Segment Start: Information
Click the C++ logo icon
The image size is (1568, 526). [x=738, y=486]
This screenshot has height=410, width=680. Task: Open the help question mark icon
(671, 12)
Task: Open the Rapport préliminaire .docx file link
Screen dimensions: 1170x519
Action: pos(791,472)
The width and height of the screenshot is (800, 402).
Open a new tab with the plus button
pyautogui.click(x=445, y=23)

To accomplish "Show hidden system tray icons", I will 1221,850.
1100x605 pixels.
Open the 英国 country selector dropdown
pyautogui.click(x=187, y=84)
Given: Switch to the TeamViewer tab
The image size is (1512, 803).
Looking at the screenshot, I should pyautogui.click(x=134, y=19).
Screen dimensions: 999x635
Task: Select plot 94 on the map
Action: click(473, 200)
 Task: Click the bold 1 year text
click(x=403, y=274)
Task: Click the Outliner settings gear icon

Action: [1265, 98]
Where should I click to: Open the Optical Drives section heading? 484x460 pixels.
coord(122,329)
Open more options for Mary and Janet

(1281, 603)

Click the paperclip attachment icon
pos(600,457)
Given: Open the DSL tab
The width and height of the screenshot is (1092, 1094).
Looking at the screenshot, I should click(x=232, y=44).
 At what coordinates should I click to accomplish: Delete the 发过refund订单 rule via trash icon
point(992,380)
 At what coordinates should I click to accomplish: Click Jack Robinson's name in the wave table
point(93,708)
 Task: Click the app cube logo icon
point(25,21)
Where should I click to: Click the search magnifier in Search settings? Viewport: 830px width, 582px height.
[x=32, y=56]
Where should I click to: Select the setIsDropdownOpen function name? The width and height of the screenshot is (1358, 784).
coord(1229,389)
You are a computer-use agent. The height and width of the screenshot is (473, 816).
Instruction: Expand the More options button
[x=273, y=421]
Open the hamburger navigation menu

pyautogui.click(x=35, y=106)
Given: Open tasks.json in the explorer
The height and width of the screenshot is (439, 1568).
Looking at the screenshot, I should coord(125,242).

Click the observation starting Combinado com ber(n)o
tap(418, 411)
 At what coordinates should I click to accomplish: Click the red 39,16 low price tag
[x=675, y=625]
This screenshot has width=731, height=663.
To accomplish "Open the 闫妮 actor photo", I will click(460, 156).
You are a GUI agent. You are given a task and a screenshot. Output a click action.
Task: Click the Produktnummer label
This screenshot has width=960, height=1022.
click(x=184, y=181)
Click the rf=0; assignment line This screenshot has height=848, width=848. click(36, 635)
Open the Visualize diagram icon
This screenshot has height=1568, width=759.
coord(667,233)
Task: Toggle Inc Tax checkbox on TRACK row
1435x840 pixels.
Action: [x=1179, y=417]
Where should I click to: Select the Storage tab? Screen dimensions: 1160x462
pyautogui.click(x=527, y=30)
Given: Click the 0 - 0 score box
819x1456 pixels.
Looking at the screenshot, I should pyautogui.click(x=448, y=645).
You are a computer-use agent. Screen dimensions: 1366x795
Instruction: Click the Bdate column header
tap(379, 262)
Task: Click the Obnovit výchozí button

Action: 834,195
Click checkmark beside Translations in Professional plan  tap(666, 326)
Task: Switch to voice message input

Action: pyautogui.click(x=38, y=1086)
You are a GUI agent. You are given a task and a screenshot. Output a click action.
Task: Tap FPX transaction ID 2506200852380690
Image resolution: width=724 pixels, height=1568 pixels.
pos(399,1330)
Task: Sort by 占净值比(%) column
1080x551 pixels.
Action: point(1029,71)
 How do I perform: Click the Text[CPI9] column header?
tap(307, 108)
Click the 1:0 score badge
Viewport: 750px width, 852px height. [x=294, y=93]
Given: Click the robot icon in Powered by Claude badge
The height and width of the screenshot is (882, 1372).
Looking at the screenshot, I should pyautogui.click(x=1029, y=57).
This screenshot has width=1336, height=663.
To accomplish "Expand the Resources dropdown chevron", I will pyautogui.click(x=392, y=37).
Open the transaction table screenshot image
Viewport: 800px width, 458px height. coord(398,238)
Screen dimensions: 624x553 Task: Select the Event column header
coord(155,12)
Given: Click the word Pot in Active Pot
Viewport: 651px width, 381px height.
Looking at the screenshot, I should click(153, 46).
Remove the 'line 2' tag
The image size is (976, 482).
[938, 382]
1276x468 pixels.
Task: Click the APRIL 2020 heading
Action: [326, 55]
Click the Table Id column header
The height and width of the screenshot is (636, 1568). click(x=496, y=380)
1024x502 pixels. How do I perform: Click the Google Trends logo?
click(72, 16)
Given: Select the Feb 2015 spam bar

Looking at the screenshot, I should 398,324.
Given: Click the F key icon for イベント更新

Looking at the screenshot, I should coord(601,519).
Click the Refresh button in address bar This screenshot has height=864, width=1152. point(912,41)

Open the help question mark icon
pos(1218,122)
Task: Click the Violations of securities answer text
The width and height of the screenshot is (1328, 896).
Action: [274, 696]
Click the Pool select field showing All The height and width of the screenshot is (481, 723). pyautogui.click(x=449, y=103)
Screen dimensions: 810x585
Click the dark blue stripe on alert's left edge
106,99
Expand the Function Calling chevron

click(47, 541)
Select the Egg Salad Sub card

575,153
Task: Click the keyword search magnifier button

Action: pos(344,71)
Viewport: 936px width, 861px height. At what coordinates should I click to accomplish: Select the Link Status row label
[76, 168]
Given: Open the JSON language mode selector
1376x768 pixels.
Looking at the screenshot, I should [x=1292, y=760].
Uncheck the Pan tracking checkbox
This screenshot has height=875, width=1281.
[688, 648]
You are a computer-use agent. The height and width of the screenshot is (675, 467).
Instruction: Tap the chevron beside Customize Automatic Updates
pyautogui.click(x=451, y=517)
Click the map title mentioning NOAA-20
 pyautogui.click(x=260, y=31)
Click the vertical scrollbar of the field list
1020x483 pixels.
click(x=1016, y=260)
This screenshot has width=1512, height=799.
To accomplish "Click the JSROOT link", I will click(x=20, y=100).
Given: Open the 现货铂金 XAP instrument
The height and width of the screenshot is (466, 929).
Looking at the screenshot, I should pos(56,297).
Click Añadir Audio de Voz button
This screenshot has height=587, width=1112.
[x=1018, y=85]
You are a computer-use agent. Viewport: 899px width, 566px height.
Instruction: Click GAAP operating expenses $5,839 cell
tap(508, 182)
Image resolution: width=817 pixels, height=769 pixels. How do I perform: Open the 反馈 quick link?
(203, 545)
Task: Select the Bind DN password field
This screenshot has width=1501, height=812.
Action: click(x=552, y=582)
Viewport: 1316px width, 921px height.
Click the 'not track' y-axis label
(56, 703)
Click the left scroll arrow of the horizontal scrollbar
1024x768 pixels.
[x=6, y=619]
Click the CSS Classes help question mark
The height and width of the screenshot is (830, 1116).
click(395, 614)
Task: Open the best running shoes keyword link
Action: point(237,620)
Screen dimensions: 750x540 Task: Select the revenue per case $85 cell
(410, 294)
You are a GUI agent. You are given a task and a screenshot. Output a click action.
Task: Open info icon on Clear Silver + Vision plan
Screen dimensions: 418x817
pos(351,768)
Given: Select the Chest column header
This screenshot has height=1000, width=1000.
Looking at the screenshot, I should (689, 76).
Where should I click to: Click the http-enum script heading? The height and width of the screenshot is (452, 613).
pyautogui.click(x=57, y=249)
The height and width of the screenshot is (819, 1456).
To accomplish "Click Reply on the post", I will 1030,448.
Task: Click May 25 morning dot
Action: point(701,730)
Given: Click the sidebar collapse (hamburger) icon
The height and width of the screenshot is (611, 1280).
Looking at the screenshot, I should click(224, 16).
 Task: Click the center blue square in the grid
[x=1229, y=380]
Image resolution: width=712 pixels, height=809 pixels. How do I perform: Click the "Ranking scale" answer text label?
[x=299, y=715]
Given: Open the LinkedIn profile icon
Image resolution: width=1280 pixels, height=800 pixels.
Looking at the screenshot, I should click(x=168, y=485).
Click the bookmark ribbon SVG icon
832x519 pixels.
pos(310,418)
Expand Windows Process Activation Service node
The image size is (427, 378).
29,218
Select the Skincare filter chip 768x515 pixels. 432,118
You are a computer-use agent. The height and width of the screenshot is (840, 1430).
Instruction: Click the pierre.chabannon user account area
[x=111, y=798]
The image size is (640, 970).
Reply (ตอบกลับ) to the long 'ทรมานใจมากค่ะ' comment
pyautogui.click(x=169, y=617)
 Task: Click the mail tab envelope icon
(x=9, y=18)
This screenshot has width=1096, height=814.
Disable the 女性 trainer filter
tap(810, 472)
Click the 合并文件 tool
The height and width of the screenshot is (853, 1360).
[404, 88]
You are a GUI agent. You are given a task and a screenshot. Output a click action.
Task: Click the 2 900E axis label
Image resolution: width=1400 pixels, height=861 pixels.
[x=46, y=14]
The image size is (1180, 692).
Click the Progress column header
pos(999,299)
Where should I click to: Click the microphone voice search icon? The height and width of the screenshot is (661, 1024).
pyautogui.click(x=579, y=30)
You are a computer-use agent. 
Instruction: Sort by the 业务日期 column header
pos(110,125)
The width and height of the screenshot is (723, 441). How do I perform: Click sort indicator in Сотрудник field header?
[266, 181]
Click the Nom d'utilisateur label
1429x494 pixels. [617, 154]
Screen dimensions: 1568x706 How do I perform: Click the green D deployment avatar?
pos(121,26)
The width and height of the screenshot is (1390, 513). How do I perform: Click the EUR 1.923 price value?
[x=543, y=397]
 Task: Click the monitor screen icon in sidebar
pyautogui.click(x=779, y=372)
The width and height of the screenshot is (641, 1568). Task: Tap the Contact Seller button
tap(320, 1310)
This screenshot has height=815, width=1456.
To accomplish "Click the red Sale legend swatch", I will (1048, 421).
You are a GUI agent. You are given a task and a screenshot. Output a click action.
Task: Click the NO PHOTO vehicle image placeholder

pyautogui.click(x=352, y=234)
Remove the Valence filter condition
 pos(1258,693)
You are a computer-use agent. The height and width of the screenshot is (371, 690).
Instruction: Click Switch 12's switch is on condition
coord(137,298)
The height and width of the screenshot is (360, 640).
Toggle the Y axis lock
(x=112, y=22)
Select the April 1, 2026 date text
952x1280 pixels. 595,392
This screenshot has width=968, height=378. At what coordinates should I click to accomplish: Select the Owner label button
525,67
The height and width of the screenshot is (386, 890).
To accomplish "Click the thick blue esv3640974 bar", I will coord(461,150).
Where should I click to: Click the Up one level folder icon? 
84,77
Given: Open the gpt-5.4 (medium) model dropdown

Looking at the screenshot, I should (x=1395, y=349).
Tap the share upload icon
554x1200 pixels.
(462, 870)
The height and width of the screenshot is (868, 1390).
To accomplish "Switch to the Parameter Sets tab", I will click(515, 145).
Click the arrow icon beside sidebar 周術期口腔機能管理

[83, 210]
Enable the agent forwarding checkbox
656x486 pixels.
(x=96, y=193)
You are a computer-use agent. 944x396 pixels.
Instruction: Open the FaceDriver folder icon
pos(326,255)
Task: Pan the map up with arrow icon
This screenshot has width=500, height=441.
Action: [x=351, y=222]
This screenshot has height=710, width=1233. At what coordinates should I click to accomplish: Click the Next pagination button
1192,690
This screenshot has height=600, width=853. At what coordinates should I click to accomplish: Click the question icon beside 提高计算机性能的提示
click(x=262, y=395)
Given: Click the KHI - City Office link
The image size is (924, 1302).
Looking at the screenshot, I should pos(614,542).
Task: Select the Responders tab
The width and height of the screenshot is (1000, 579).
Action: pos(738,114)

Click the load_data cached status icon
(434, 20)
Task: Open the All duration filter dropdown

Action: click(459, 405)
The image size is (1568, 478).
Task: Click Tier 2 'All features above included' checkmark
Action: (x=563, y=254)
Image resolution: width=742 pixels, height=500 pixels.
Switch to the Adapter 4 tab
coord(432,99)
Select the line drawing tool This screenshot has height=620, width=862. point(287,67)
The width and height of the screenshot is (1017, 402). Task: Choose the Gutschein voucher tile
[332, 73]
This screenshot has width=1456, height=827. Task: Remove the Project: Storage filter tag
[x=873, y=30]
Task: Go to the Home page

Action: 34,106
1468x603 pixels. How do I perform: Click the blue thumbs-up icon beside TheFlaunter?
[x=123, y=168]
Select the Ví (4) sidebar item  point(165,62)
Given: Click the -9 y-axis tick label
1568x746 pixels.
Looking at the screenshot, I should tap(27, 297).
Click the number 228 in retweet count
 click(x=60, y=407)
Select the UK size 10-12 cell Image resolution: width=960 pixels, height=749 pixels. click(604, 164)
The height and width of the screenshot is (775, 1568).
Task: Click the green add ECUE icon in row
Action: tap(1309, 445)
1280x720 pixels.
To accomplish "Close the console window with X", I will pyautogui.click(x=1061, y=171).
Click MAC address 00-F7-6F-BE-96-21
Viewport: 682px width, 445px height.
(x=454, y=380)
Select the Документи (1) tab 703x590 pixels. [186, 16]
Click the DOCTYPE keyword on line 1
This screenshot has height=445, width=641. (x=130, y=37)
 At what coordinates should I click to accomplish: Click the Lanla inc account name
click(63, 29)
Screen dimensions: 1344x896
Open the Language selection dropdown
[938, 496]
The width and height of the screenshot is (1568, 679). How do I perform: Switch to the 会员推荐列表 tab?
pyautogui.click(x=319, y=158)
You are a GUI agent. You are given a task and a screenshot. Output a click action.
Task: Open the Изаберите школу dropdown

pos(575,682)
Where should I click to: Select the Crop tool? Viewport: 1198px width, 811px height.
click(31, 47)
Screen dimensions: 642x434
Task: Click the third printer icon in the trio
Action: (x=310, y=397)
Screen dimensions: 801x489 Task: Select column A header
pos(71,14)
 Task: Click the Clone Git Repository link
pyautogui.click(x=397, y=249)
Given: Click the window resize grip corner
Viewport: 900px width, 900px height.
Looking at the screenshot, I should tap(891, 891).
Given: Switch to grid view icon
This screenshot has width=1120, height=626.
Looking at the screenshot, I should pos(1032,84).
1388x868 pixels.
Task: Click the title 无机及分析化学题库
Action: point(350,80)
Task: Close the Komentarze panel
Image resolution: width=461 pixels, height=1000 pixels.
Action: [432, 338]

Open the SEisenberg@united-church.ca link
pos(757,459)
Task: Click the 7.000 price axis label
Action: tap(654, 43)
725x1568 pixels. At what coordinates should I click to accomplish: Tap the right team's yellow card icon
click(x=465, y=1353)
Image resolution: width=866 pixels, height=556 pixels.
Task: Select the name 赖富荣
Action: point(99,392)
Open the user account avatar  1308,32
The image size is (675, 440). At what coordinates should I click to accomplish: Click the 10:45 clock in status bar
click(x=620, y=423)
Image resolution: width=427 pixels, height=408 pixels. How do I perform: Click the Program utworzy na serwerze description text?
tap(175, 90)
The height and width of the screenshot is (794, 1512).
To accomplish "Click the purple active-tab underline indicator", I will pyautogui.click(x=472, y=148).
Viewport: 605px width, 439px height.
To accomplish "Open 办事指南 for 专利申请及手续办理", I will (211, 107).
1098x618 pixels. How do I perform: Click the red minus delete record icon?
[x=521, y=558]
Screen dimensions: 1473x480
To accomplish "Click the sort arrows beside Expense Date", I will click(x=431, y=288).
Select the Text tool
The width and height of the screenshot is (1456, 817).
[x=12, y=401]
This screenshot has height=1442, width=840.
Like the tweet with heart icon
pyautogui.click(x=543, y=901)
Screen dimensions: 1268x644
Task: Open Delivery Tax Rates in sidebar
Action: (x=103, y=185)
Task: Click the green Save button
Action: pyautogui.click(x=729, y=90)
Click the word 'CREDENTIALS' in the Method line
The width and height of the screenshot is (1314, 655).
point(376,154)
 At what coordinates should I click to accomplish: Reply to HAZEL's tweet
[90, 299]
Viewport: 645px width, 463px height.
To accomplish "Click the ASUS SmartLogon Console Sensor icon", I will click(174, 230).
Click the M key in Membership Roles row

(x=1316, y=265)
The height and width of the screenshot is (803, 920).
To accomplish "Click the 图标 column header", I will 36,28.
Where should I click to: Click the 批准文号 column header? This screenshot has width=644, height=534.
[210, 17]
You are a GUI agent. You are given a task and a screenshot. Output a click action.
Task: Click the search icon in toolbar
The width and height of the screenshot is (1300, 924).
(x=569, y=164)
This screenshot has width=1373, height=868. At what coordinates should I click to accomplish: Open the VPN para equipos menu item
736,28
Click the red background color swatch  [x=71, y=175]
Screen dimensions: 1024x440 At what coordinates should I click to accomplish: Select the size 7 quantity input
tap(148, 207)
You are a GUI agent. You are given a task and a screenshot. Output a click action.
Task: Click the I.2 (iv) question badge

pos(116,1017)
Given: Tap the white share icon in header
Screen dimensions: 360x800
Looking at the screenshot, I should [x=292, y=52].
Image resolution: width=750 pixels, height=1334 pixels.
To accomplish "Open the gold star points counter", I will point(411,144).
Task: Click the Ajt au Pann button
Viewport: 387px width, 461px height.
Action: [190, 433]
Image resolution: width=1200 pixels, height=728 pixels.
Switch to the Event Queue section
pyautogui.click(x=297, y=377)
Segment End: Information
* [Required action] For the listing above, print only the lines starting at the line containing "The width and height of the screenshot is (723, 441)." and ending at the line containing "This screenshot has height=815, width=1456.", exactly, both included.

* [Solved problem]
The width and height of the screenshot is (723, 441). How do I perform: Click sort indicator in Сотрудник field header?
[266, 181]
Click the Nom d'utilisateur label
1429x494 pixels. [617, 154]
Screen dimensions: 1568x706 How do I perform: Click the green D deployment avatar?
pos(121,26)
The width and height of the screenshot is (1390, 513). How do I perform: Click the EUR 1.923 price value?
[x=543, y=397]
 Task: Click the monitor screen icon in sidebar
pyautogui.click(x=779, y=372)
The width and height of the screenshot is (641, 1568). Task: Tap the Contact Seller button
tap(320, 1310)
This screenshot has height=815, width=1456.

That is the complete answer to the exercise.